WRITTEN REQUEST: Copy the material word for word, beginning at its first line and ending with the line that contains "Looking at the". Include that line, but omit the pictures.

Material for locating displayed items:
◆ ◆ ◆ ◆ ◆
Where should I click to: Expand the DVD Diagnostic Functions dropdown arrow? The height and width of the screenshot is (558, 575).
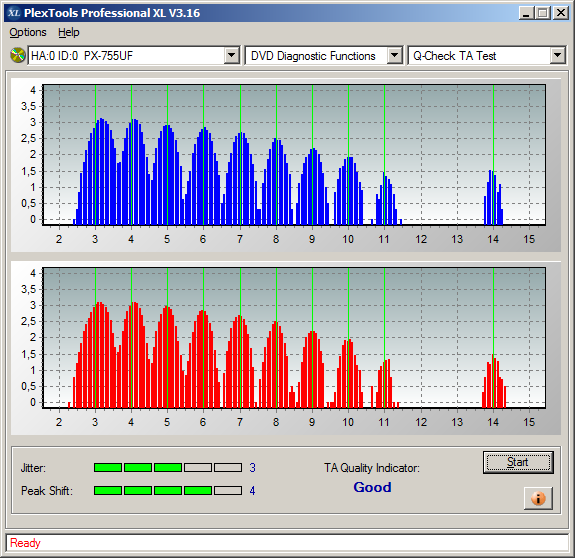pos(395,55)
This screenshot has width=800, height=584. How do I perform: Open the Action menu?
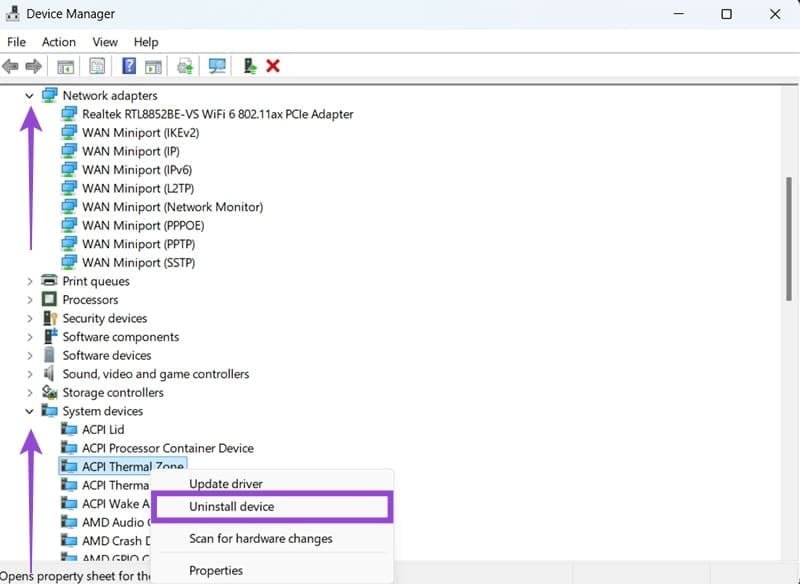click(x=58, y=42)
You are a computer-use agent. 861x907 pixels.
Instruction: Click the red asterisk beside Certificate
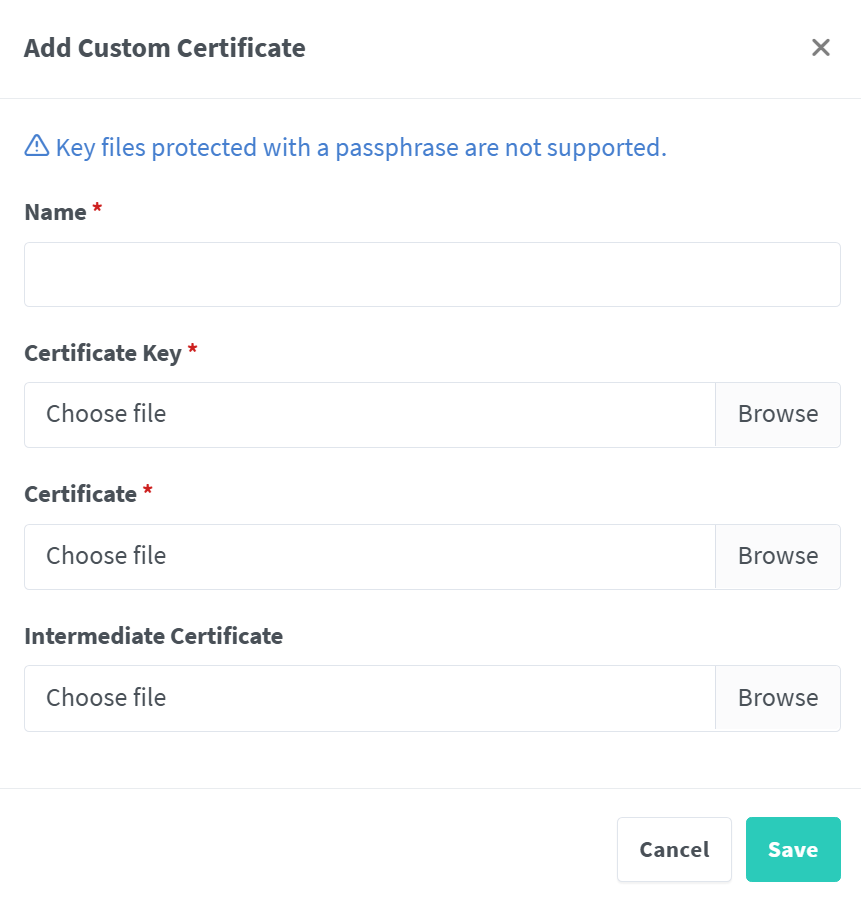[146, 490]
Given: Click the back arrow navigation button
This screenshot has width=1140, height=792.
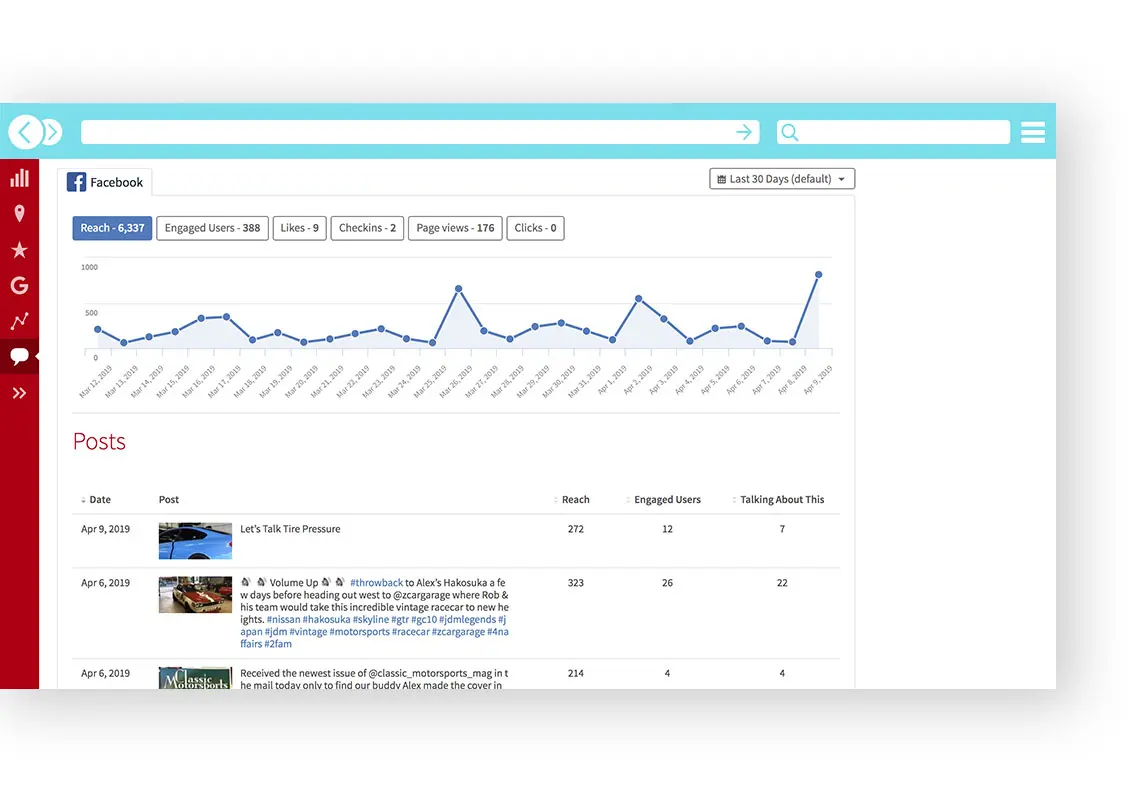Looking at the screenshot, I should click(x=24, y=132).
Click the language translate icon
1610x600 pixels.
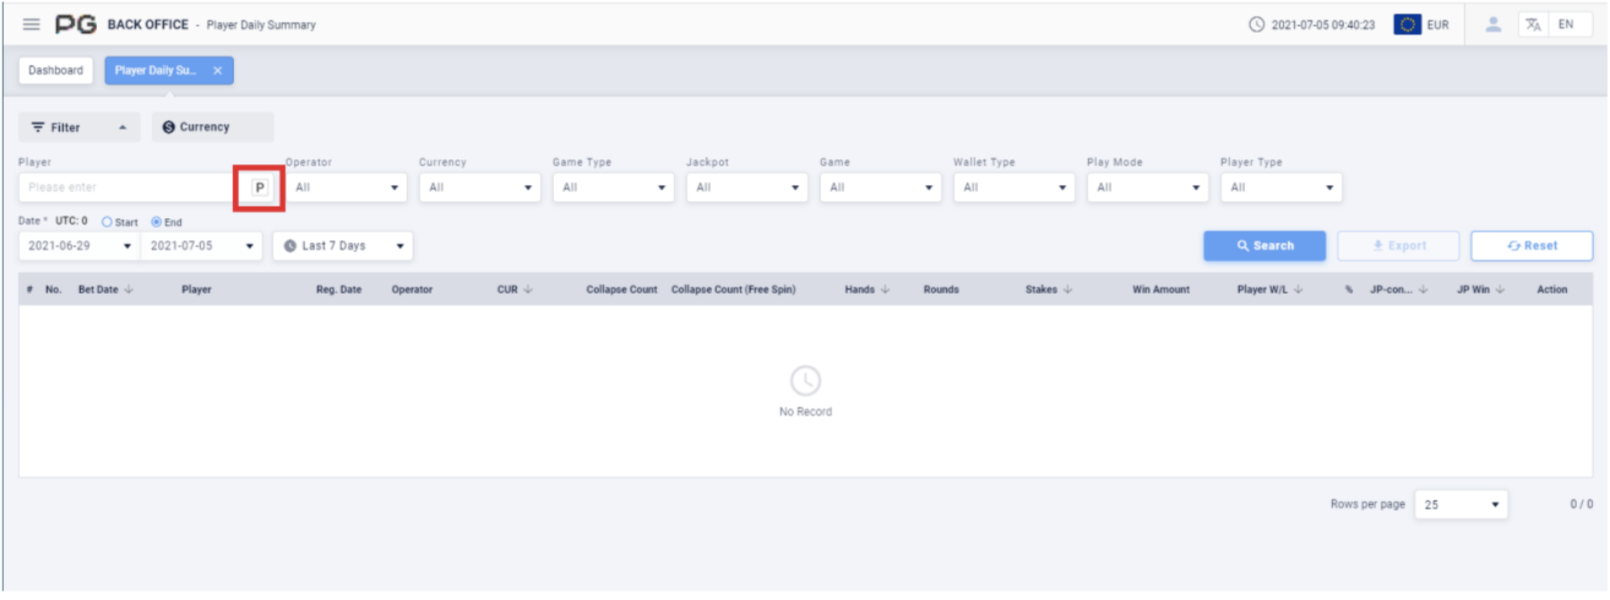(x=1533, y=25)
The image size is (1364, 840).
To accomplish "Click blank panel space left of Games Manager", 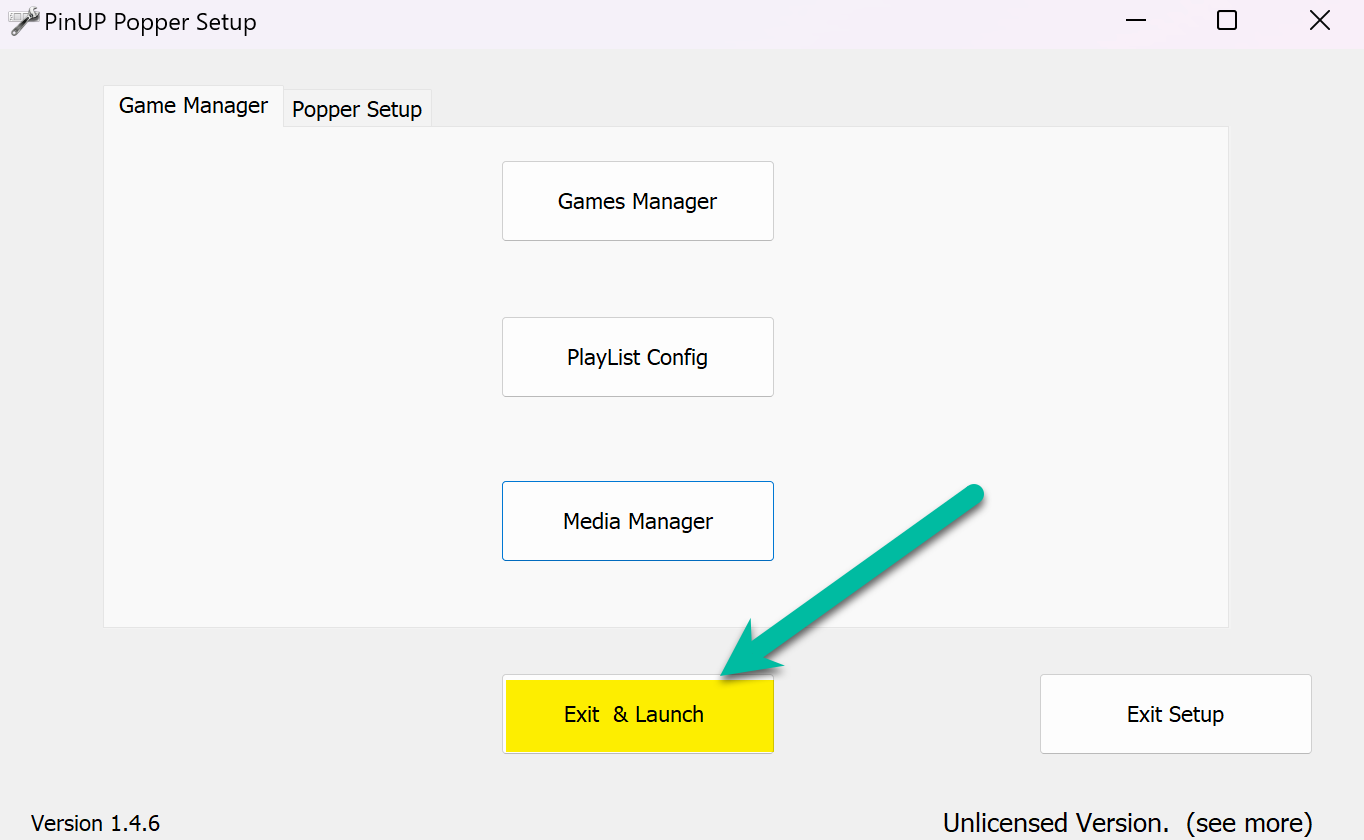I will click(300, 201).
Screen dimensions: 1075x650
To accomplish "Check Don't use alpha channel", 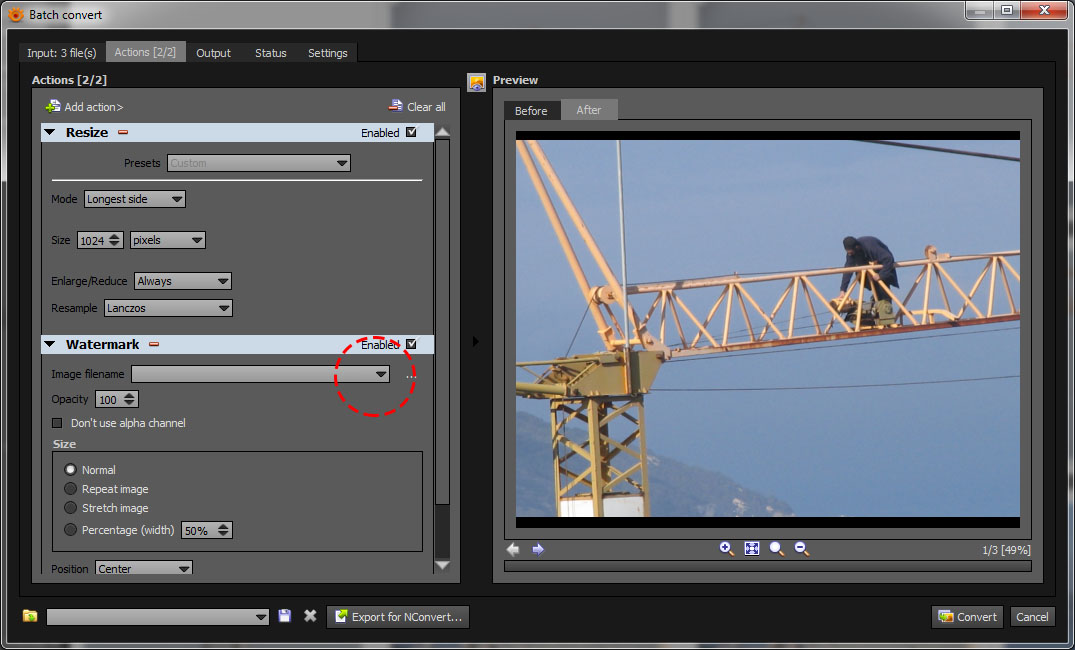I will [57, 423].
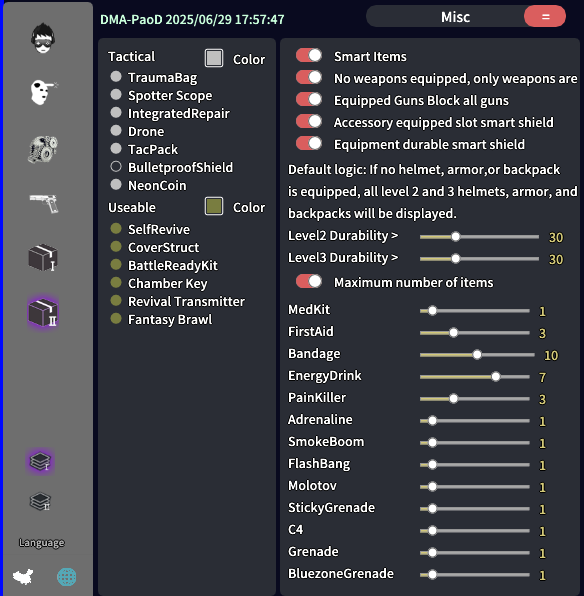Viewport: 584px width, 596px height.
Task: Open the Tactical color swatch
Action: pyautogui.click(x=214, y=58)
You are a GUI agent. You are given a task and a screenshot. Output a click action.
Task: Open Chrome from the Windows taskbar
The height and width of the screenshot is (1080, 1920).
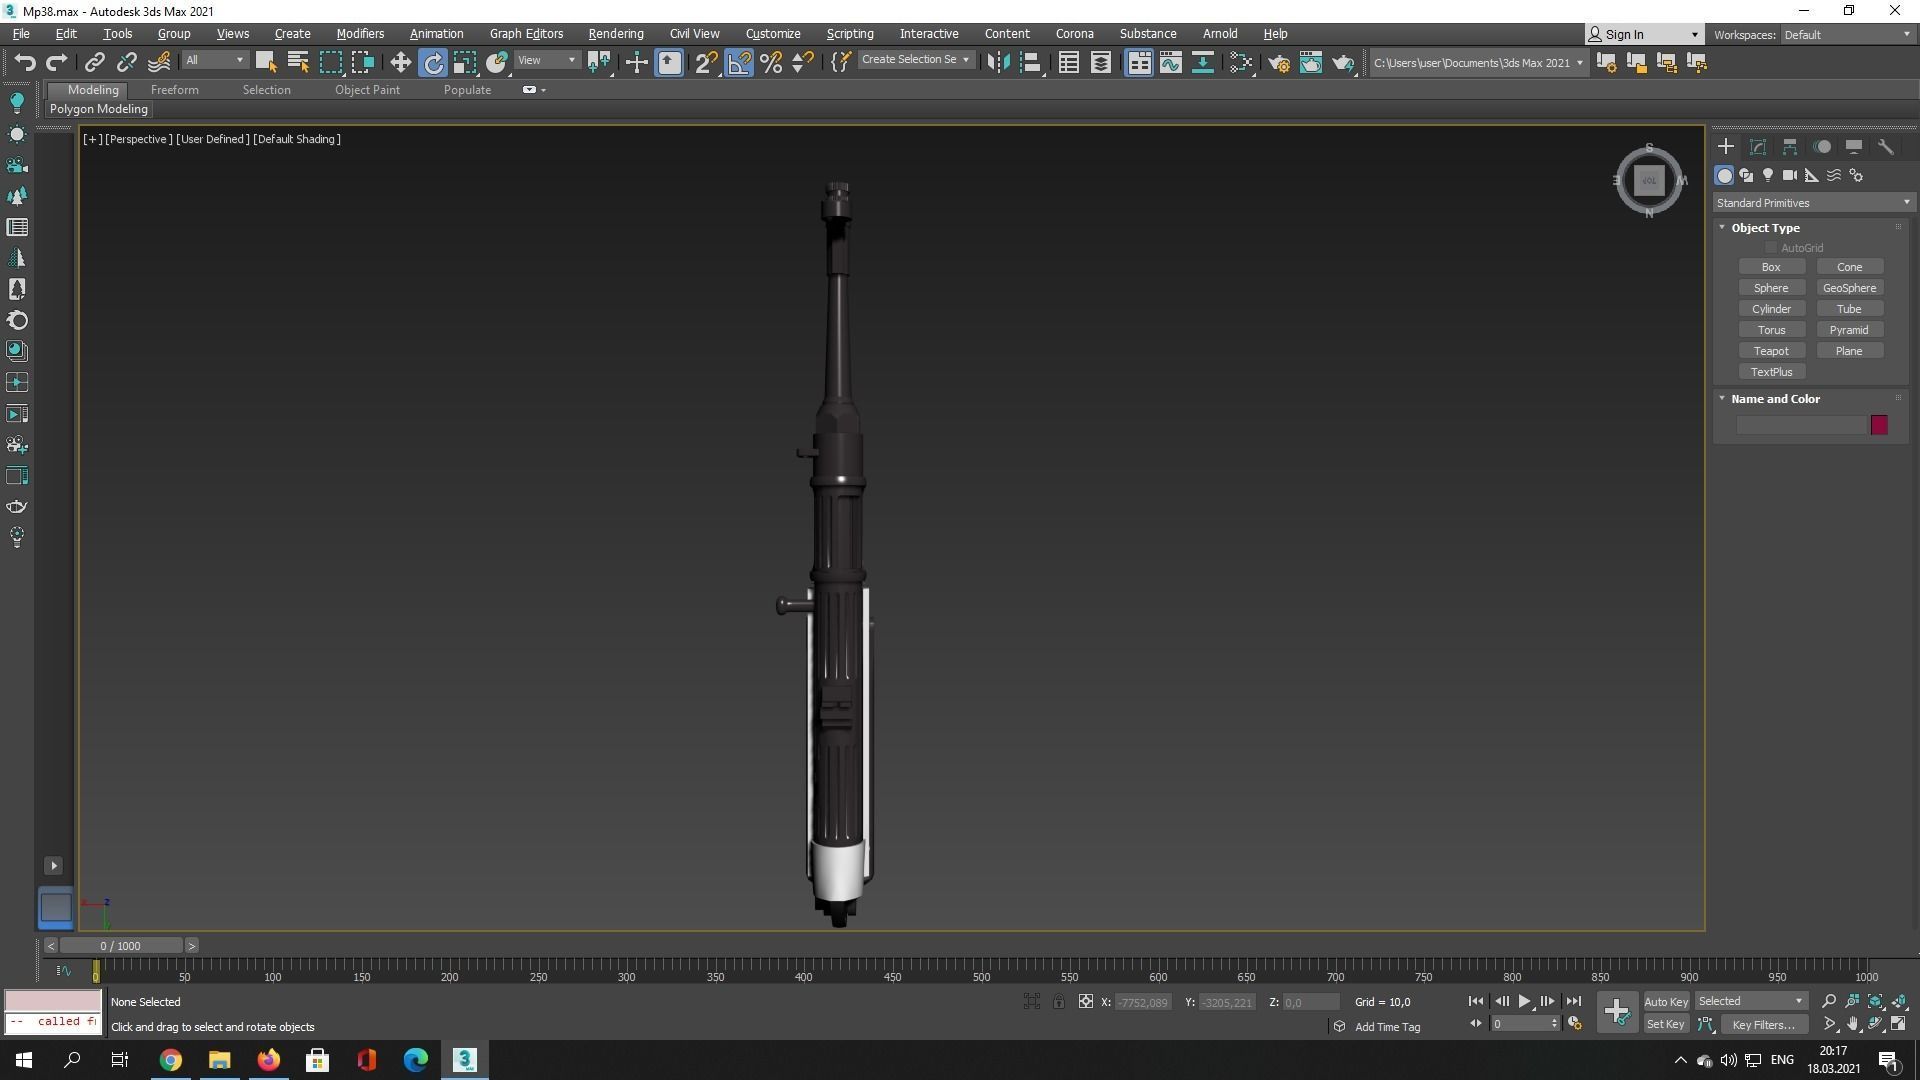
◆ ◆ ◆ ◆ ◆
WRITTEN SOLUTION:
Where should I click to: Expand the DVD Diagnostic Functions dropdown arrow? The height and width of the screenshot is (558, 575).
pos(395,55)
This screenshot has width=800, height=584. How do I perform: Open the Action menu?
click(x=58, y=42)
You are a computer-use agent. 861x907 pixels.
Instruction: Click the red asterisk beside Certificate
[146, 490]
Given: Click the back arrow navigation button
This screenshot has width=1140, height=792.
Looking at the screenshot, I should click(x=24, y=132).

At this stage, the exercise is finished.